Bunting, K.A., Cooper, J.B., Badasso, M.O., Tickle, I.J., Newton, M., Wood, S.P., Young, D.B.(1998) Eur J Biochem 251: 795
- PubMed: 9490054 
- DOI: https://doi.org/10.1046/j.1432-1327.1998.2510795.x
- Primary Citation of Related Structures:  
1GN3, 1GN4 - PubMed Abstract: 
We have refined the X-ray structures of two site-directed mutants of the iron-dependent superoxide dismutase (SOD) from Mycobacterium tuberculosis. These mutations which affect residue 145 in the enzyme (H145Q and H145E) were designed to alter its metal-ion specificity. This residue is either Gln or His in homologous SOD enzymes and has previously been shown to play a role in active-site interactions since its side-chain helps to coordinate the metal ion via a solvent molecule which is thought to be a hydroxide ion.
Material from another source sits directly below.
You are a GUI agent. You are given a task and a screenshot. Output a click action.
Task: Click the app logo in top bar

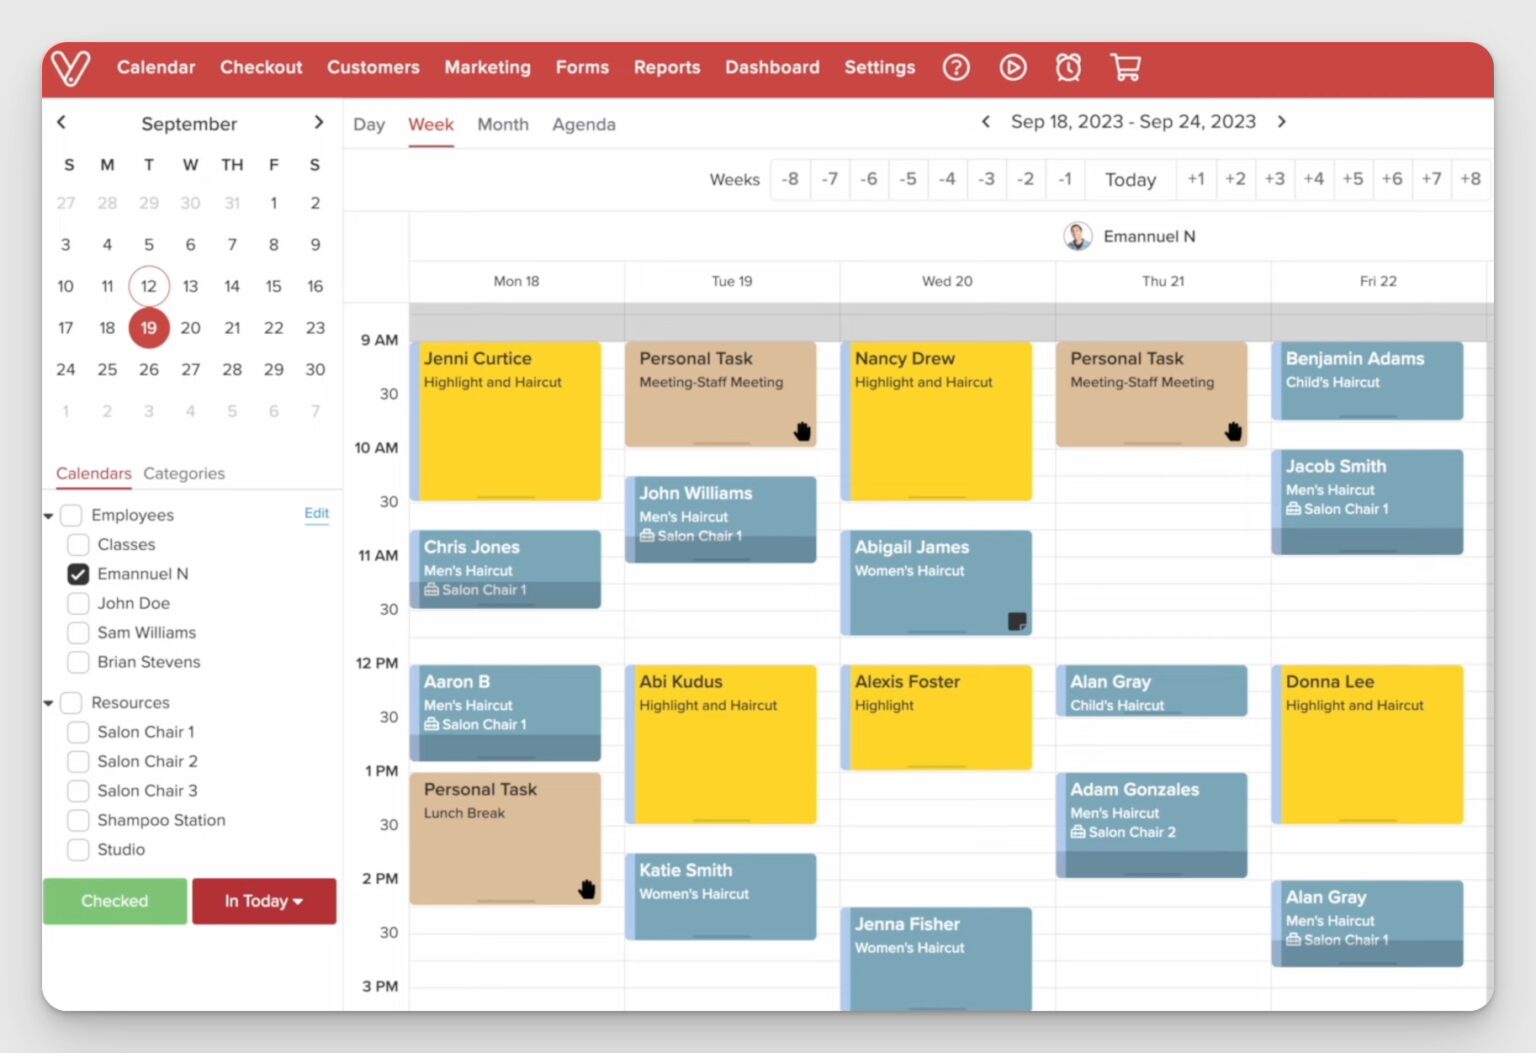[x=71, y=67]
The mutations were based on the observation that in the closely homologous manganese dependent SOD from Mycobacterium leprae, the only significant difference from the M. tuberculosis SOD within 10 A of the metal-binding site is the substitution of Gln for His at position 145. Hence an H145Q mutant of the M. tuberculosis (TB) SOD was engineered to investigate this residue's role in metal ion dependence and an isosteric H145E mutant was also expressed. The X-ray structures of the H145Q and H145E mutants have been solved at resolutions of 4.0 A and 2.5 A, respectively, confirming that neither mutation has any gross effects on the conformation of the enzyme or the structure of the active site. The residue substitutions are accommodated in the enzyme's three-dimensional structure by small local conformational changes. Peroxide inhibition experiments and atomic absorption spectroscopy establish surprisingly the H145E mutant SOD has manganese bound to it whereas the H145Q mutant SOD retains iron as the active-site metal. This alteration in metal specificity may reflect on the preference of manganese ions for anionic ligands.
Organizational Affiliation: 
Department of Crystallography, Birkbeck College, University of London, England.